European savings banks have criticised the recently approved text of the Payment Services Directive for undermining electronic payments at the expense of hard cash.
The PSD, which was finally passed by the European Parliament earlier this week, is intended to open the market to competition and remove obstructions to the creation of an EU-wide internal market for payments. The Directive must be transposed into national laws by 1 November 2009 - almost two years after the banking industry introduces the first payment instruments dictated by the European Commission's push for a single euro payments area (Sepa).
The European Savings Banks Group (ESBG) - an international banking association representing about one third of the retail banking market in Europe - has welcomed the resolution, but warns that the lengthy delays in approving the text could yet undermine the legitimacy of the new Sepa-inspired payment instruments.
The ESBG goes on to criticise the Directive, arguing that it risks weakening public confidence in electronic payments by opening the doors to a new category of non-bank 'payment institutions'.

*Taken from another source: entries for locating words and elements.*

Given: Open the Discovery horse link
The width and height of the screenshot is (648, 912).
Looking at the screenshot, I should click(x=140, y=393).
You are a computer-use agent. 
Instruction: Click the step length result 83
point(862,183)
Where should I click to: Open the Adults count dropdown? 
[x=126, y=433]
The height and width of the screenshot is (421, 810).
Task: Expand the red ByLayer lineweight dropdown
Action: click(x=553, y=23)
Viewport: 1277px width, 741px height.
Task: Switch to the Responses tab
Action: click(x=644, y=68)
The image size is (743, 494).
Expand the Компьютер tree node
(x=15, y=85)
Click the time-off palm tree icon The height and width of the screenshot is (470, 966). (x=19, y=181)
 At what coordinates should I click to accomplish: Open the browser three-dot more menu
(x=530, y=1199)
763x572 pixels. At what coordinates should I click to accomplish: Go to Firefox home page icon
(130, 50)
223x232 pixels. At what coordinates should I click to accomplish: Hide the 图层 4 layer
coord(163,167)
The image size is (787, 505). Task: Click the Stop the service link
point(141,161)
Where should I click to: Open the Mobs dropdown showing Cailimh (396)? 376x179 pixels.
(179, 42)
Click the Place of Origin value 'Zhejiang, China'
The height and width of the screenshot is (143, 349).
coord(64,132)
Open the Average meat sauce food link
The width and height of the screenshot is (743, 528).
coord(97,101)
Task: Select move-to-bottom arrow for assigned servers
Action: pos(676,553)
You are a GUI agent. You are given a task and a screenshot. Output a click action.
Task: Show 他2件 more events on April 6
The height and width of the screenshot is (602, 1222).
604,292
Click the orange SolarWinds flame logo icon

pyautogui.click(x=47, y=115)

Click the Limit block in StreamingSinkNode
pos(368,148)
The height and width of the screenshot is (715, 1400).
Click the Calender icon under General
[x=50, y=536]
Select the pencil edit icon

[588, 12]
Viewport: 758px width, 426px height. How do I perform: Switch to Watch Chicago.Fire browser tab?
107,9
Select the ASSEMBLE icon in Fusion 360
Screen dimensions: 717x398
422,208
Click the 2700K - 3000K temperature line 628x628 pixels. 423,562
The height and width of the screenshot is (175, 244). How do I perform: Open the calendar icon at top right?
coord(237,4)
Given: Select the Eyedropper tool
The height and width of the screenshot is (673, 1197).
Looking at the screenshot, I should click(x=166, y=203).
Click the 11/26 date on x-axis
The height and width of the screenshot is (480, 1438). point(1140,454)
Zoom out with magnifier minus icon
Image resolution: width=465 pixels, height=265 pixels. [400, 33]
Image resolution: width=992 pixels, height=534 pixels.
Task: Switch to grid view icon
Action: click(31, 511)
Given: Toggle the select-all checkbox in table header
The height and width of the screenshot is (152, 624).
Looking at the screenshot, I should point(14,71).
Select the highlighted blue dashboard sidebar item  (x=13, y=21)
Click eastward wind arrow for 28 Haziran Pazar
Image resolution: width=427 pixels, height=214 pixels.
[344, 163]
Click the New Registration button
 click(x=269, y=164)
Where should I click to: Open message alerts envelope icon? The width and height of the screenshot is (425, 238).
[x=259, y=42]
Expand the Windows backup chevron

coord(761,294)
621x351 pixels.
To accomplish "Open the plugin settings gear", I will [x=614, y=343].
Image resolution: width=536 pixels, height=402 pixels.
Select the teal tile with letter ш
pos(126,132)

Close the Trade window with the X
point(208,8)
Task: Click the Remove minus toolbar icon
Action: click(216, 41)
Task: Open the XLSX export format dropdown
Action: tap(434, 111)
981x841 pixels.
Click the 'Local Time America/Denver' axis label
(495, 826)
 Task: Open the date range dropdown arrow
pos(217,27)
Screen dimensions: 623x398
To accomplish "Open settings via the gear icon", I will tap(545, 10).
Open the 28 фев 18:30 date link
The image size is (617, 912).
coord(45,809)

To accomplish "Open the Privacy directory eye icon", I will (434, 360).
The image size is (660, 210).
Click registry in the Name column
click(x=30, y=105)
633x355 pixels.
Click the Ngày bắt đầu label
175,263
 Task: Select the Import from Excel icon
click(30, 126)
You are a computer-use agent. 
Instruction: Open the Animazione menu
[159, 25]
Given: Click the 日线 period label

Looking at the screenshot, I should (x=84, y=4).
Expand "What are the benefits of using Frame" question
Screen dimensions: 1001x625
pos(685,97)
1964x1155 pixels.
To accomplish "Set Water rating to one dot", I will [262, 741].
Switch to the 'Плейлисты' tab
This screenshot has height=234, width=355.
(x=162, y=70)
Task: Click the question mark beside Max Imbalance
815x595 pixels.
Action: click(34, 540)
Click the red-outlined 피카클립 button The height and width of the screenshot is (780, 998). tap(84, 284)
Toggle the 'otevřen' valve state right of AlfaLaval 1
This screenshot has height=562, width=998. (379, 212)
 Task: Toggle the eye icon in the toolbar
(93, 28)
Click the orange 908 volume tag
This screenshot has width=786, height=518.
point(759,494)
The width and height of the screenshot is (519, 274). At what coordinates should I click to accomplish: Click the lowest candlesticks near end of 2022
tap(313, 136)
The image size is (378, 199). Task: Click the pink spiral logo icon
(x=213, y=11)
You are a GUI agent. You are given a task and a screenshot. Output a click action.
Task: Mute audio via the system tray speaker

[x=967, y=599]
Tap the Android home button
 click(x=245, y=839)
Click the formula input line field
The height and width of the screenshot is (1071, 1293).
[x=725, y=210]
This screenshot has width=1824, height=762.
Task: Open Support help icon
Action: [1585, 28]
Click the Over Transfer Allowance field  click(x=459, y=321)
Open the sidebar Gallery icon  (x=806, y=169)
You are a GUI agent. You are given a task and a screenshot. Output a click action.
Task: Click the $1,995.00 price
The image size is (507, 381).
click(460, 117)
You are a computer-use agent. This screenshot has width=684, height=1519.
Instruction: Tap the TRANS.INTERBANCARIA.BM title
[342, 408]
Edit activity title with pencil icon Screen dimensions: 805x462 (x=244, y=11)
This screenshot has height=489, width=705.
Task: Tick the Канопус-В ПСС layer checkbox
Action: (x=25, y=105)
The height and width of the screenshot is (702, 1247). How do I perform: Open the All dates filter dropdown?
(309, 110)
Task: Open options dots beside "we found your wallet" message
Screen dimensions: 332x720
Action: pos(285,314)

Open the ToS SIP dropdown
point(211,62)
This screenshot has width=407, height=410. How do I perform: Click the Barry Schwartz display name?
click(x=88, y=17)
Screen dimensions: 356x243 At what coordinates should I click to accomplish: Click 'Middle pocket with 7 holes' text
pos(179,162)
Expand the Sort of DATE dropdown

Moreover, the Directive strengthens obligations and increases costs for providers of electronic payment services, says ESBG, whilst omitting cash - the most expensive means of payment for society as a whole - from its scope.
Chris De Noose, chairman of the ESBG management committee, says: "An important milestone has been reached – but let us be realistic: this Directive alone will not create Sepa. Much rests on transposition and we look for evidence that other stakeholders - such as public authorities – commit to use the Sepa payment instruments."